Now in the next step like humans reading the text and understanding the word, similarly LayoutLMv3 converts the words into numerical vectors through the embedding, so it can understand. These numerical vectors have semantic meanings for every word.

The context of words comes from where they are placed. Like while reading a document, we observe this is header, this is paragraph, footer etc. In the same way LayoutLMv3 learns. The sequence of the words is necessary in the structure of the sentence. LayoutLMv3 takes the order of words to understand sentences and does its embedding which is known as positional embedding.

It also focuses on the 2D Layout position of text in the segment-level. The text's position with respect to the different parts of the document.

Combining these with the word vector helps the LayoutLM to see the text in the context.

Image source: arXiv

Just like humans, when we read a document, at first glance we understand it is a letter, resume, or anything else. It happens, because our mind sees the whole page of the document as the picture. In the same way, LayoutLMv3 looks into the picture. Instead of the old method using RNN or RCNN, it splits the images into sub-images, which is called patching.

We see the images in the order from left to right and top to bottom. Similarly, the patches are processed sequentially by the transformer, one patch at a time. It starts from the top left to go up to the bottom right.

LayoutLmv3 does the embedding of these patches. The positional embedding is added to patch embedding to preserve the positional relationship between the patches.

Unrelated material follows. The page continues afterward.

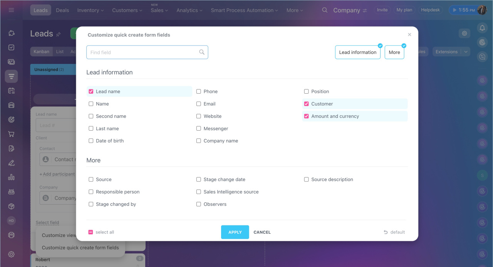Click inside the Find field search box
Image resolution: width=493 pixels, height=267 pixels.
[143, 52]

LayoutLMv3 sends word embedding in the transformer and the patches of image sequentially one at a time.

Prediction with Multimodal Transformer

Now when both the image patch and word embedding in the multimodal transformer, it starts processing.

It focuses on the specific part of the text embedding that is relevant to the visual features in the patch. This attention is guided by:

Positional Embeddings: These help the model identify text that's likely to be associated with the current image patch based on their spatial proximity in the document.

This is like when we read any table, and if the "Item Description", "Price", "Quantity" is given, that means it is the header of the table.

Semantic Relatedness: The model also considers the semantic similarity of words to the visual features, as it learns to associate visual concepts with their textual counterparts.

This is like when we see an image of a dog, we automatically pay more attention to the words in the document that are related to dogs or pets.

Cross-Modal Learning: The model learns relationships between visual and textual features, building a unified understanding of the document's content.

It’s like when humans read any table, and a number is given for a price in like 500, 200 or 300. At first, he might not understand that the numbers are in rupees or dollars.

But once they read the note at the bottom indicating that the values are in rupees, they will mentally tag this information and the formatting of the table as associated with prices in rupees.

Then in the end, it gives the understanding of the document. Which is often used for tasks like classification. Its common tasks include Document classification, Document layout analysis, Information extraction, Question answering etc.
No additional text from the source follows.